■ WHAT YOU SHOULD DO
Reproduce exactly the lines below from the one containing "Viewport: 1844px width, 624px" through the one containing "Given: Click the", including both, and nothing else.

■ SOURCE DATA
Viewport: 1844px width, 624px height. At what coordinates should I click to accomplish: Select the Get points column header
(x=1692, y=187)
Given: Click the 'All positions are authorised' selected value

==

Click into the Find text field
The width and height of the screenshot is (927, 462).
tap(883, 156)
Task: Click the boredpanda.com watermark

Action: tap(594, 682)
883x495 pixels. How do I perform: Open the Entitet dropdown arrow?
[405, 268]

* * *

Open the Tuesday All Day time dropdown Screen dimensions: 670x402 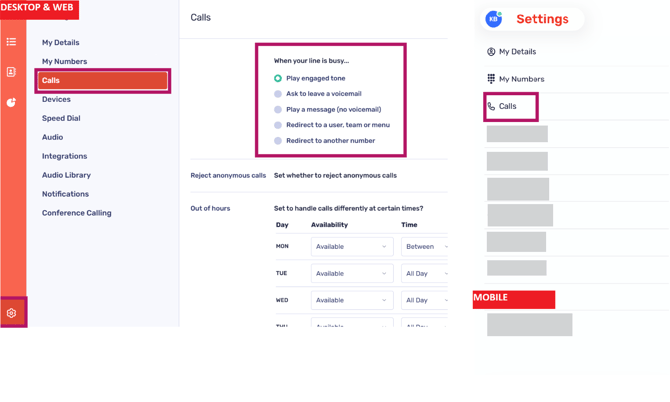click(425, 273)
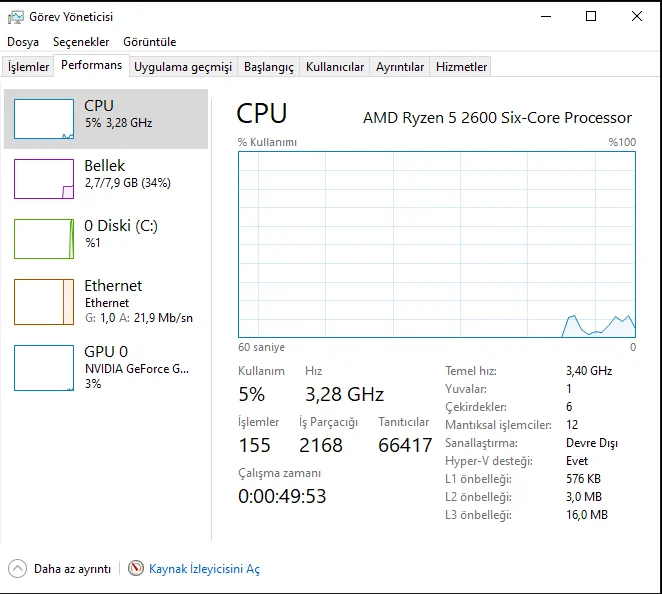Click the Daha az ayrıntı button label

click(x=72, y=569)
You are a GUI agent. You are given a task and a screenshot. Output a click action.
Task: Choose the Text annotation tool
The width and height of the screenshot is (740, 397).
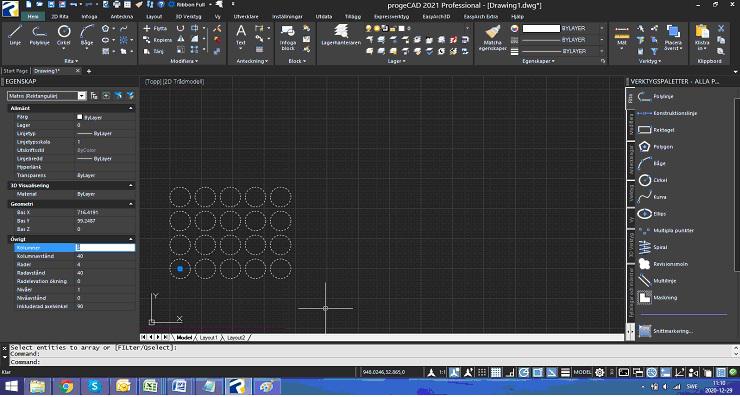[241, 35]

■ EXERCISE OUTPUT
Viewport: 1844px width, 624px height. At what coordinates should I click to accomplish: Select the Get points column header
(x=1692, y=187)
Given: Click the 'All positions are authorised' selected value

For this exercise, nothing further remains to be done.